### 対象テキスト
「 ブリムストーン 」
( オランダ/仏/独/ベルギー/スウェーデン/英・2016 )
マルティン・コールホーヴェン 監督、脚本 の
「 宗教サスペンス・西部劇 」 作品。
19世紀、アメリカ。
言葉を発する事 ができない 助産師の リズ は、
夫・イーライ と 2人の子供( 息子と娘 ) と暮らしていた。
ある日、顔に傷がある “牧師” が 村に来た ことで、リズ は動揺する…。
リズ 役、ダコタ・ファニング。
“牧師” 役、ガイ・ピアース。
ジョアナ 役、エミリア・ジョーンズ。
アナ 役、カリス・ファン・ハウテン。
宗教モノ で、エグい場面も あるようなので 気になっていた 作品です。
耐え忍ぶ 女性を 描いた 「 人間・ドラマ 」 だったけど、
サスペンス、宗教 色が 強いです。
個人的には ミステリー や ホラーの 要素 も感じましたね。
ほぼ ネタバレ…。
OP は 水中で、そこに 打ちこまれる 銃弾 の後、少女 の後ろ姿 が
映るのですが、
この 状況 と、ナレーションの 声の主 が気になります。
######
### 提供資料
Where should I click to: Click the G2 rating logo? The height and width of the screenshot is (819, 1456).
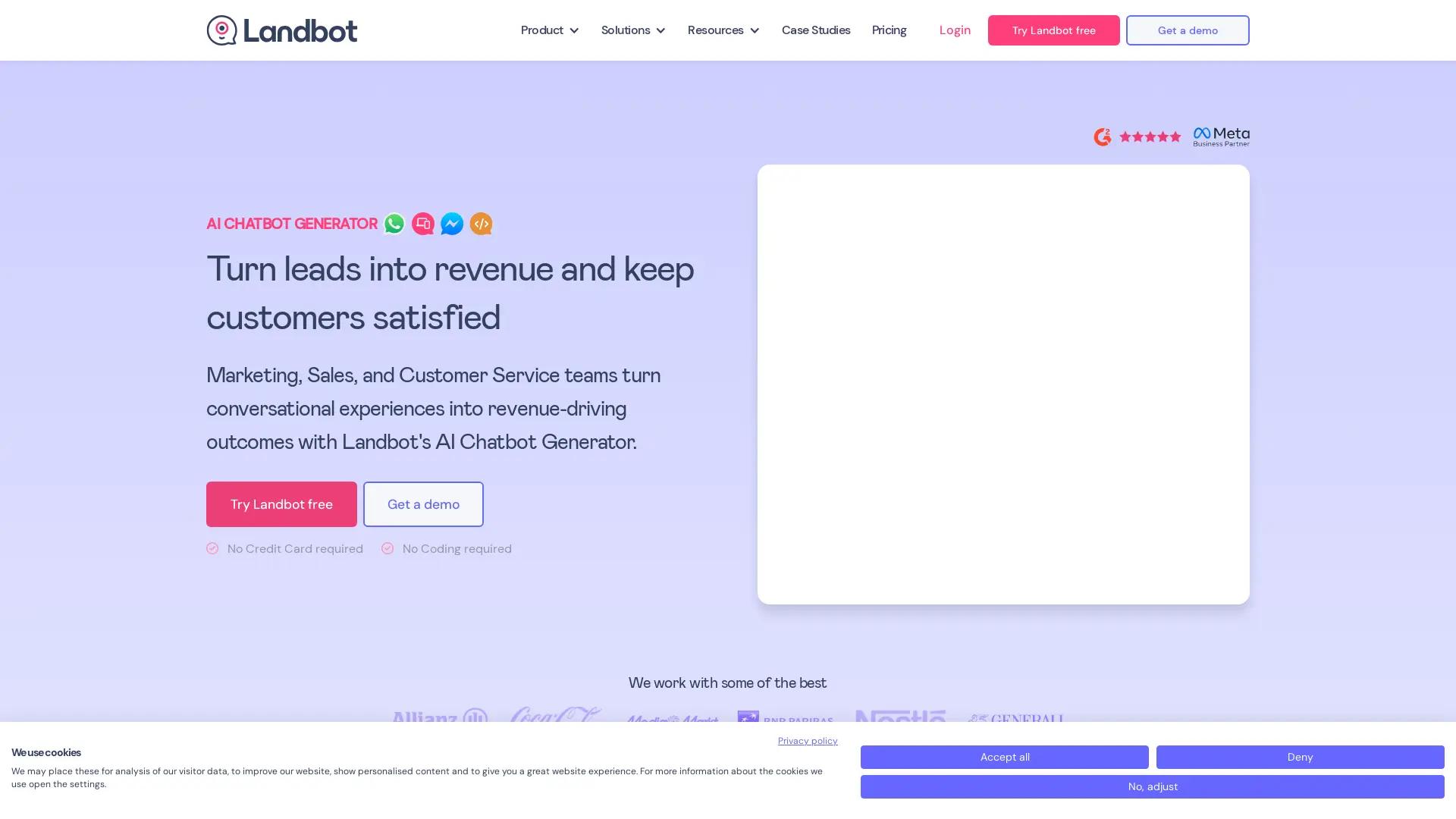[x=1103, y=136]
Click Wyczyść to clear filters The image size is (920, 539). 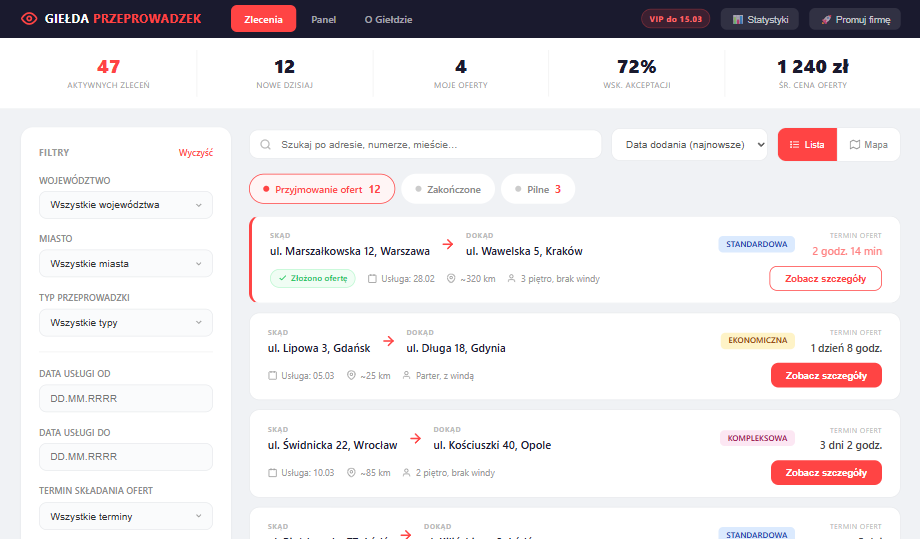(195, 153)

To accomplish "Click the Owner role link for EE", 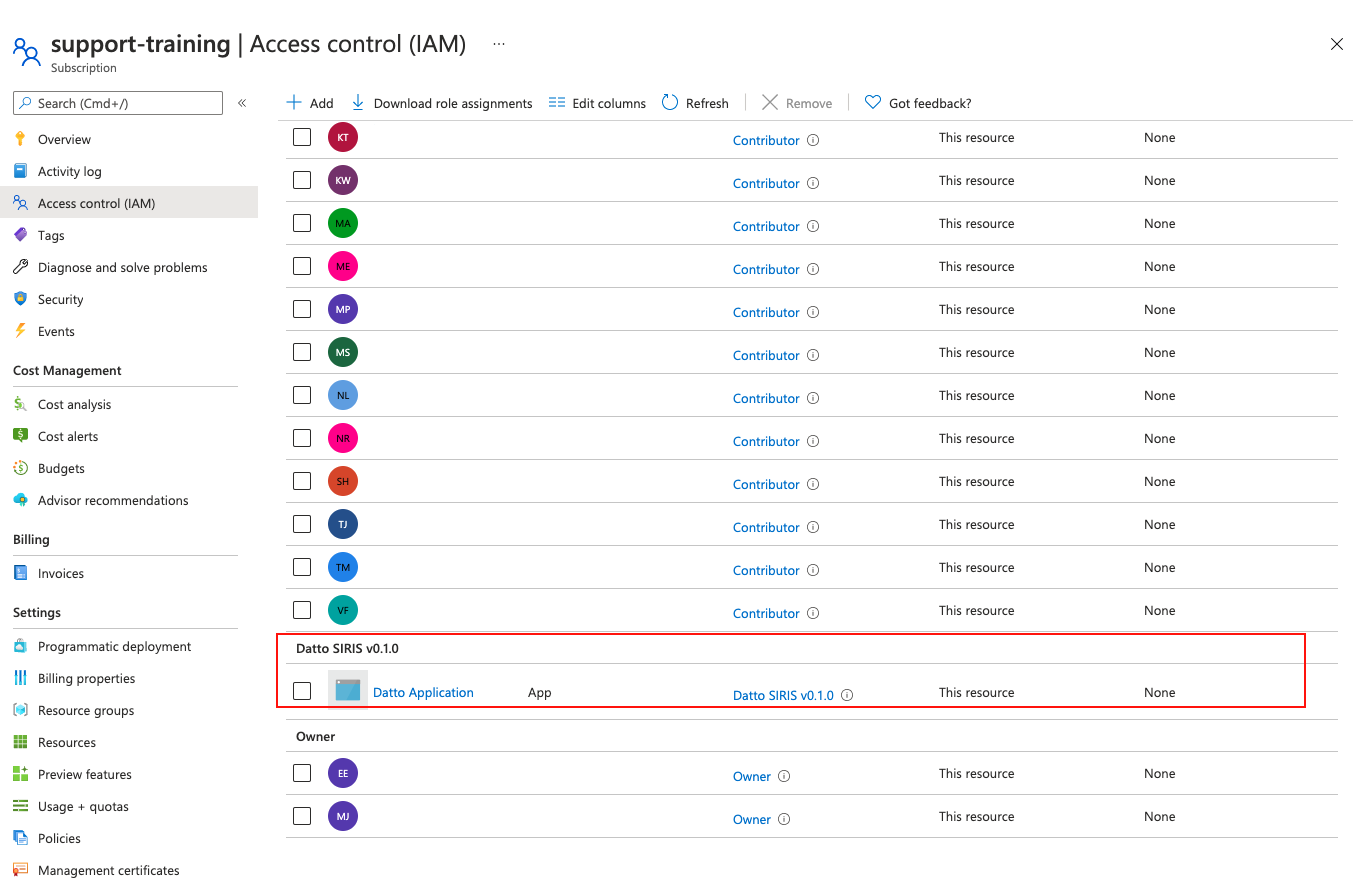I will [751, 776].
######
### 提供資料
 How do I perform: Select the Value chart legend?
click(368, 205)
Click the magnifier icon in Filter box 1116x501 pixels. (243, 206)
######
### 提供資料
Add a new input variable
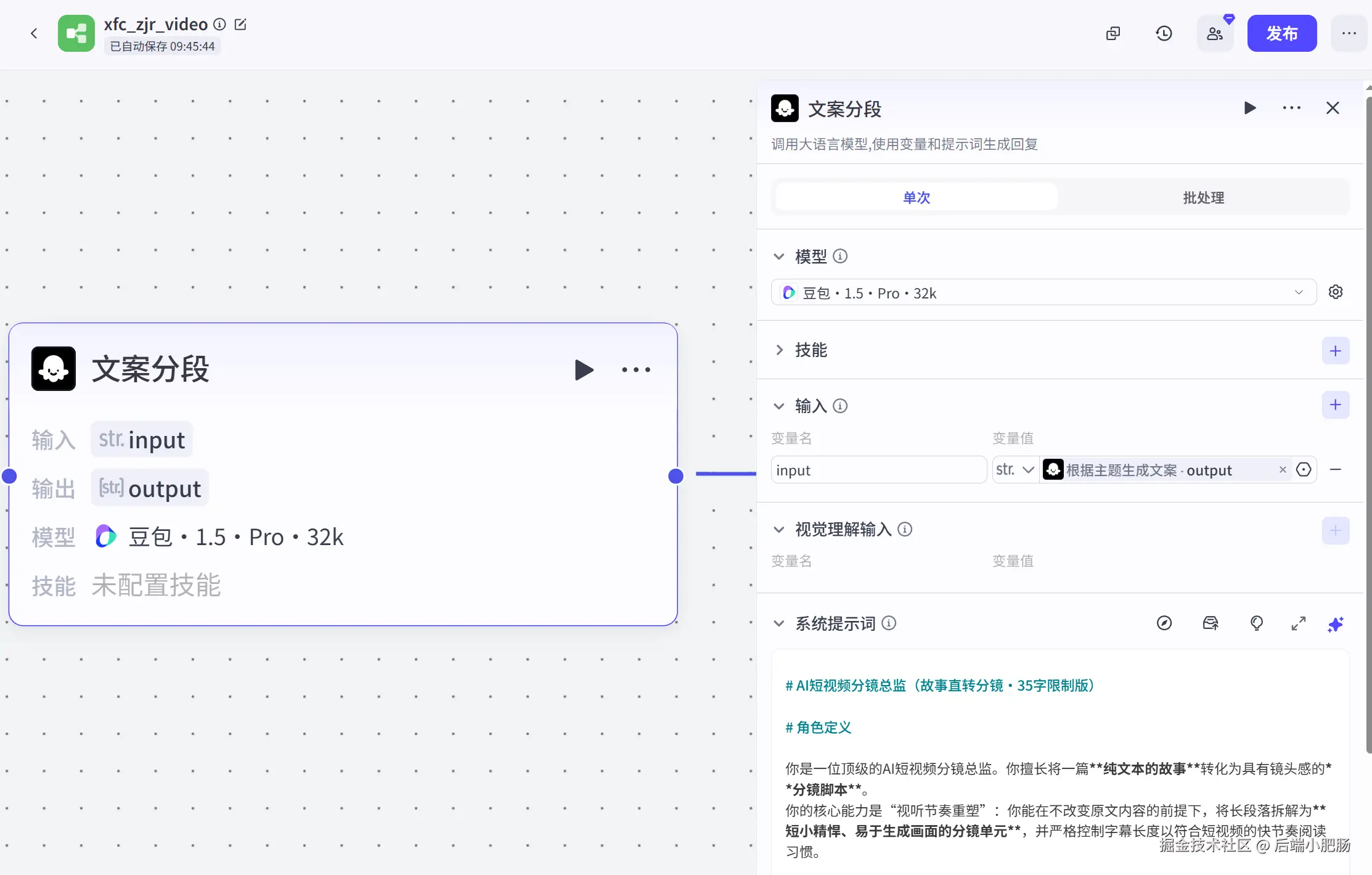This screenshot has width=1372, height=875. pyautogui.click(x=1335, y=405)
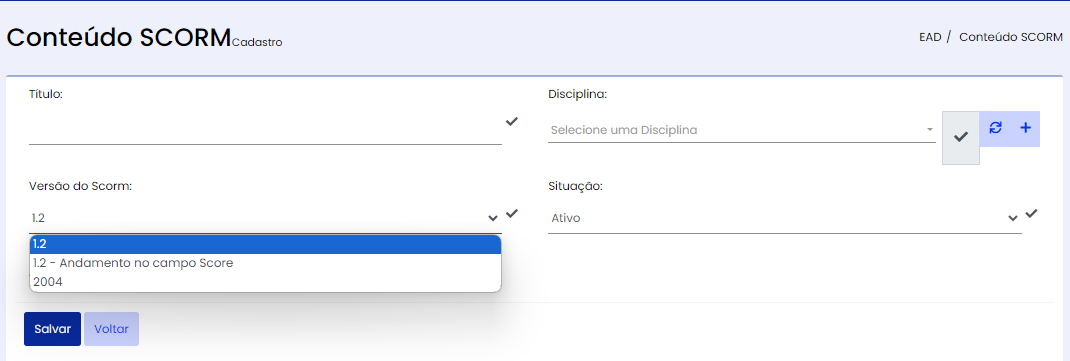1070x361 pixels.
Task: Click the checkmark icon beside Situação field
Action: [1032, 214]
######
| 課題のねらい |
映画「ブリムストーン」の紹介文のうち、「マルティン・コールホーヴェン 監督、脚本 の」を含む語句で始まり「アナ 役、カリス・ファン・ハウテン。」で終わる部分を、「助産師」を「産婆」に置き換えて書き直しなさい。 この課題では記録を参照する必要はありません。

| 記述解答 |
マルティン・コールホーヴェン 監督、脚本 の
「 宗教サスペンス・西部劇 」 作品。
19世紀、アメリカ。
言葉を発する事 ができない 産婆の リズ は、
夫・イーライ と 2人の子供( 息子と娘 ) と暮らしていた。
ある日、顔に傷がある “牧師” が 村に来た ことで、リズ は動揺する…。
リズ 役、ダコタ・ファニング。
“牧師” 役、ガイ・ピアース。
ジョアナ 役、エミリア・ジョーンズ。
アナ 役、カリス・ファン・ハウテン。